What is the Ethereum 'Merge' and what does it means for crypto?

The cryptocurrency Ethereum had a major software update called ‘the merge’, ushering in a much-awaited shift towards green energy for the crypto industry.

On Wednesday, the world’s second-most valuable cryptocurrency completed an update that would significantly slash its energy usage.

The new system will use 99.95% less energy, according to the Ethereum Foundation. The upgrade, which changes how transactions occur and how ether tokens are created, could give Ethereum a major advantage as it seeks to surpass rival blockchain Bitcoin. 

Most blockchains devour large amounts of energy and have come under fire from environmentalists and some investors. Before the software upgrade, which is known as the Merge, a single transaction on Ethereum used as much power as an average US household uses in a week, according to researcher Digiconomist.

With the software upgrade, Ethereum has moved from a ‘proof of work’ system, in which energy-hungry computers validate transactions by solving complex maths problems, to a ‘proof of stake’ system, where individuals and companies act as validators, using their ether as collateral, to win newly created tokens.

Ethereum was born in 2013 and proponents say it will form the backbone of much of the widely hyped but still unrealised ‘Web3’ vision of an internet where crypto technology takes centre stage in applications and commerce.

It powers platforms involving crypto offshoots such as decentralised finance and non-fungible tokens (NFTs), and is used in so-called ‘smart contracts’ – blockchain-based covenants seen as having use in traditional finance and other industries.

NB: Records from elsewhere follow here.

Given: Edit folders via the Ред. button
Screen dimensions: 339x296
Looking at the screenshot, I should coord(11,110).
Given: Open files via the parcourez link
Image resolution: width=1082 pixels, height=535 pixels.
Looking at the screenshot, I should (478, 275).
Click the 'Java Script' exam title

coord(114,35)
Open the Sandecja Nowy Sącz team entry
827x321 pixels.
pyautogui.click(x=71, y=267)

Ahead of the Merge event, investors hoped the upgrade would bolster the price of the ether token. Ether has gained about 85% from its June lows, outperforming larger rival bitcoin’s 15% gain. Overall, however, cryptocurrencies have suffered this year, with bitcoin and ether both down by around 55%.

The value of Ethereum currently stands at £1,381.

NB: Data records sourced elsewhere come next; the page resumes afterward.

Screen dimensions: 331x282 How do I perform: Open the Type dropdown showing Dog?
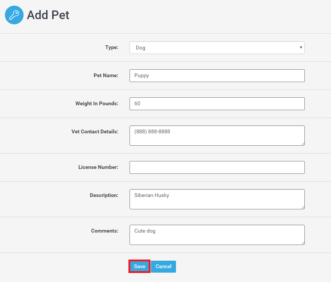coord(217,48)
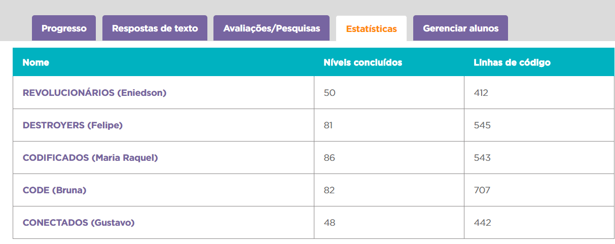This screenshot has height=244, width=615.
Task: Open the Respostas de texto tab
Action: tap(155, 28)
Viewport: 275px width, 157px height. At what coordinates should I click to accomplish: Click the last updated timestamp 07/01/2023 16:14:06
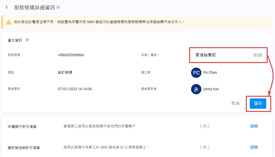pyautogui.click(x=75, y=89)
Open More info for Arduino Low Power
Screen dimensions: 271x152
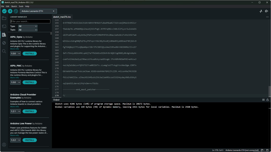[x=14, y=136]

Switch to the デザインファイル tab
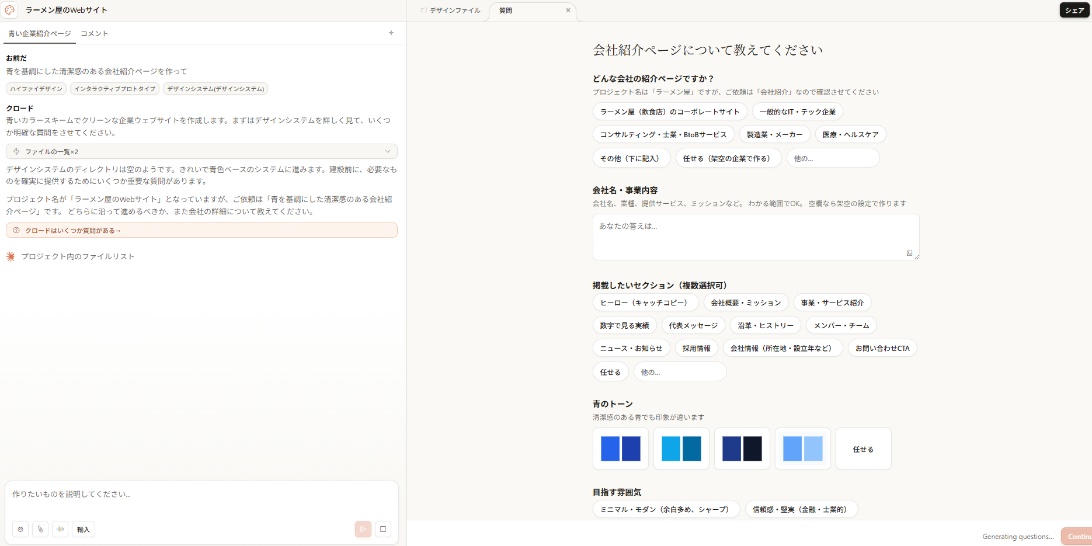coord(454,11)
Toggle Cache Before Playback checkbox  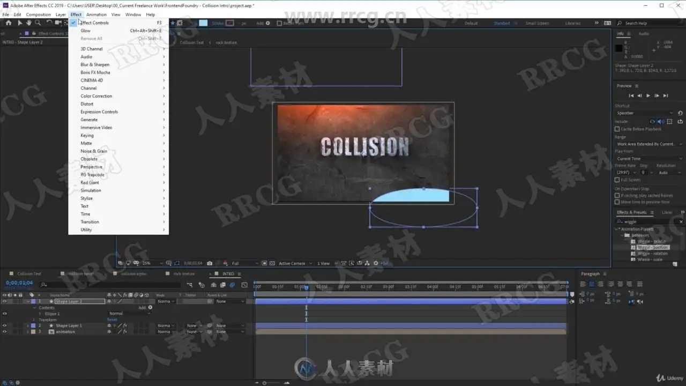click(617, 129)
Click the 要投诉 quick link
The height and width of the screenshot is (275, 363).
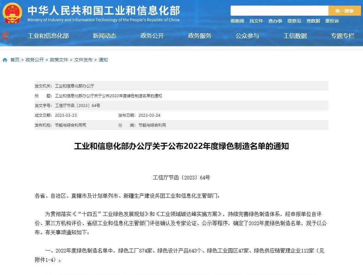tap(332, 21)
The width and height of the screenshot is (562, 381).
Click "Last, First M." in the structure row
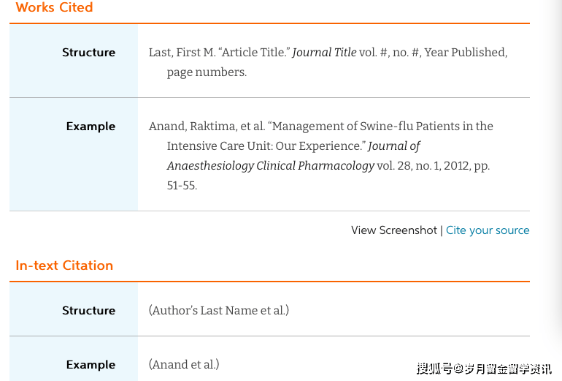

Ether took market share from bitcoin ahead of the Merge, and now accounts for about a fifth of the $1 trillion crypto market. Bitcoin’s share has dropped to 39.1% from this year’s peak of 47.5% in mid-June.

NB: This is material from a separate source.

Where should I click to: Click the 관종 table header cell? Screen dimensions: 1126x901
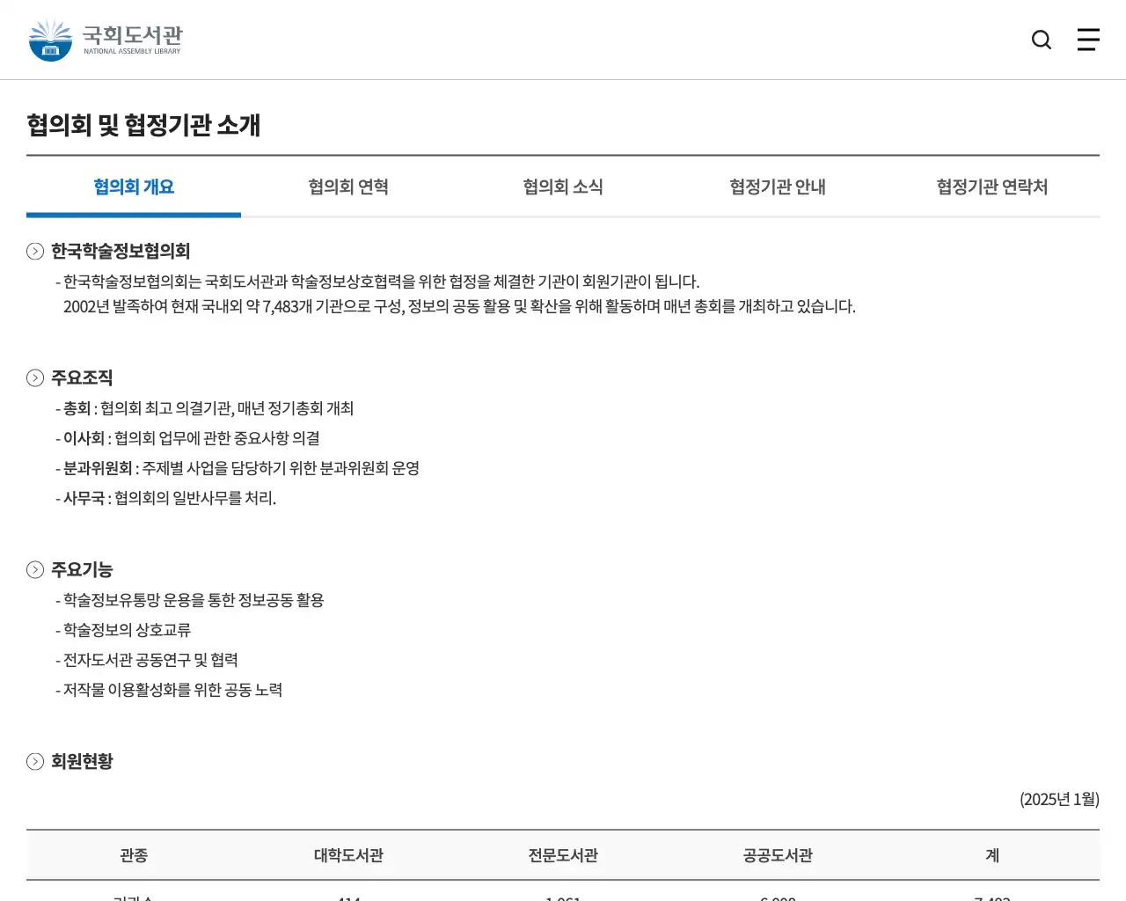[133, 854]
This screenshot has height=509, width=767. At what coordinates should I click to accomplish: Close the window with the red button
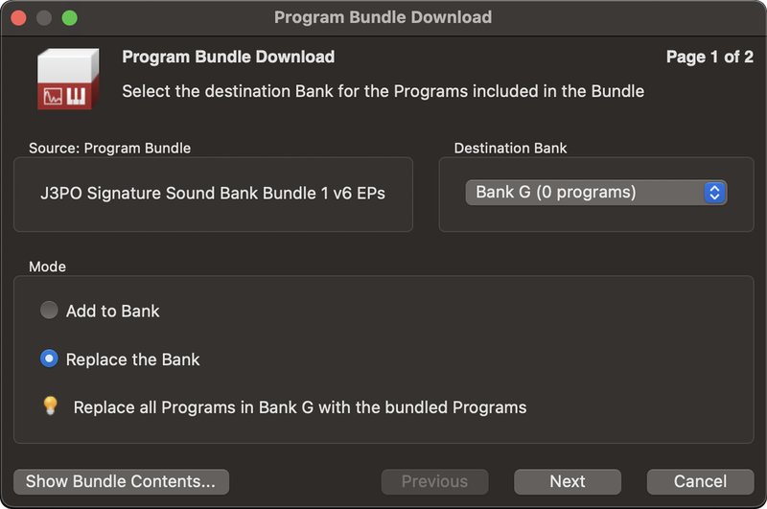[x=18, y=18]
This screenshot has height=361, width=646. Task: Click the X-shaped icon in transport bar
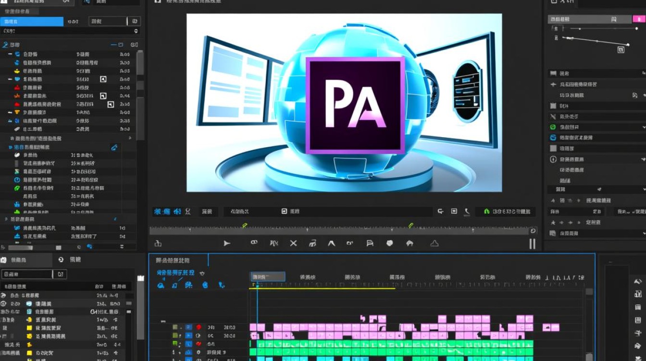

In addition to energy consumption, high costs and slow transaction times are key issues facing the Ethereum network. Merge will not immediately tackle these problems, though some analysts say it lays the ground for Ethereum’s expansion.

‘The Merge is such a complex technical event, which is not surrounding just one big company, but a whole decentralised network, so there are reasons why it may not play out so smoothly,’ said Marcus Sotiriou, Analyst at digital asset broker GlobalBlock.

However, experts believe that the long-term implications of the Merge will be hugely beneficial for Ethereum in the wider crypto space.

‘The reduction in energy usage and yield after the Merge occurs could be a significant catalyst for institutions to enter the crypto space in mass over the next 5 years,’ said Sotiriou.